The innovators and the public are hugely forgiving of or blind to economic agents’ (both commerce and government) data gathering.

That gives the powerful agents – commercial and government – substantial responsibility. Data pollution is the environmental disaster of the digital age and it is going to play havoc with trust in the digital economy.

For commercial agents delivering secure convenient products and services at a reasonable price, not suing the competition based on dodgy law, is the key to success.

For governments, can I recommend Professor Chris Reed’s doctrine of creative inertia when it comes to making laws about the internet, especially in relation to mandating architecture of surveillance? Mainly, don’t. And if you must, take the time, the care and the considerable cognitive effort that is required to find out what it is you’re dealing with first.

In relation to trust in the digital economy where have we got to?

Firstly we should understand, as my friend John Naughton says, that the internet is a global machine for springing surprises.

  • Innovators need to engage with it
  • Governments need to apply creative inertia principle to regulating, especially with respect to surveillance architectures.
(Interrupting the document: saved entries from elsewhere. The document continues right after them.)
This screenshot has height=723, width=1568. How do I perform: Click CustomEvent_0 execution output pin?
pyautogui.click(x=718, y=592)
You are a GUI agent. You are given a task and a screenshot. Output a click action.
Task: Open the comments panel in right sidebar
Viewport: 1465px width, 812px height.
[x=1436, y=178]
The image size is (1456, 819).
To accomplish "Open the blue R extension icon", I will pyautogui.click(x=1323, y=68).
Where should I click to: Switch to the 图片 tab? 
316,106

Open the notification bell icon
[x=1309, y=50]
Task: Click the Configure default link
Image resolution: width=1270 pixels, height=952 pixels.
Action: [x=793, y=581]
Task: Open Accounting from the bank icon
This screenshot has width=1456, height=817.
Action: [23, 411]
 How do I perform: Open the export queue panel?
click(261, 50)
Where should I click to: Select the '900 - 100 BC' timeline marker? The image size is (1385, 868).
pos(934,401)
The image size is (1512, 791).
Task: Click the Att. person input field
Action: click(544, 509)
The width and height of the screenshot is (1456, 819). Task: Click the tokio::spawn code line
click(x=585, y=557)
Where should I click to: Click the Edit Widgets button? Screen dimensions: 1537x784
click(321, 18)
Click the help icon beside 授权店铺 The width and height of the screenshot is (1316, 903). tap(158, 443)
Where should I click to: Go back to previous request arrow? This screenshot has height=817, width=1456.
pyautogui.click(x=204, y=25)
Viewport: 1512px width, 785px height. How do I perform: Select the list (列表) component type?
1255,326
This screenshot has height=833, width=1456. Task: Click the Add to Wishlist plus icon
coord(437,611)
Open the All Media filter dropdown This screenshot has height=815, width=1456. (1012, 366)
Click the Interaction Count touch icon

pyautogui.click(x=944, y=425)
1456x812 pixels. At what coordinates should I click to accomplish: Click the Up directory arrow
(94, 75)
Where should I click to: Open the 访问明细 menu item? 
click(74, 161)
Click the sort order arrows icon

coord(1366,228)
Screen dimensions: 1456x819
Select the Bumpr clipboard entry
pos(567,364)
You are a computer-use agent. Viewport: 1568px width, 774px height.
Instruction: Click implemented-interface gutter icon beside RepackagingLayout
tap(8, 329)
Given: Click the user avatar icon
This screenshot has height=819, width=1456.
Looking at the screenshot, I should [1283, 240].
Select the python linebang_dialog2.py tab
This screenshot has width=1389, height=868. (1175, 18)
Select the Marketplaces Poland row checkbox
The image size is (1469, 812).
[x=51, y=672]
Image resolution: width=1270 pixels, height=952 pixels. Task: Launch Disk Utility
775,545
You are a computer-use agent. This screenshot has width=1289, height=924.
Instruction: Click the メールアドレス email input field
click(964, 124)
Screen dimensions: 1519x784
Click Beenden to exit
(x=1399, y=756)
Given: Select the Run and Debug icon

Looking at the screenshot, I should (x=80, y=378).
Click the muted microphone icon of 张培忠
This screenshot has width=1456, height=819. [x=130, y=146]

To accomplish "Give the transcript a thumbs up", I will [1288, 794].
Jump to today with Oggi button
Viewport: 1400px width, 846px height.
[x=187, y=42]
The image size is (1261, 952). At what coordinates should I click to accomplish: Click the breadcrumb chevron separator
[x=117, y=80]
They also need make a better effort to understand it (and those subsets of stakeholders who do understand it need to get better at explaining it to them)
  • Commercial agents, particularly those making hay from bad regulations e.g. entertainment companies and surveillance technology companies, need to understand that unfettered data pollution will come back to bite all three sets of stakeholders
  • And citizen consumers need to get educated, engaged and active

That’s it and if you have been, thanks for listening.

*Transcript of the talk as written rather than as delivered.  I spent a little longer on the DEA than I intended and didn't cover the CDB other than in outline

[1] Following some interesting experiences at Heathrow airport yesterday I was tempted to change my talk to outline how lack of trust nearly led to me not making it here at all but that’s a story for another day.  See for the details.
[2] How copyright enforcement robots killed the Hugo Awards
[3]See Don’t blame the copyright bots, says CEO of copyright bot company
[7] See Rudmin, Floyd (2006) ‘The Politics of Paranoia and Intimidation: Why does the NSA engage in mass surveillance of Americans when it is statistically impossible for such spying to detect terrorists?’ for a lovely succinct illustration of this.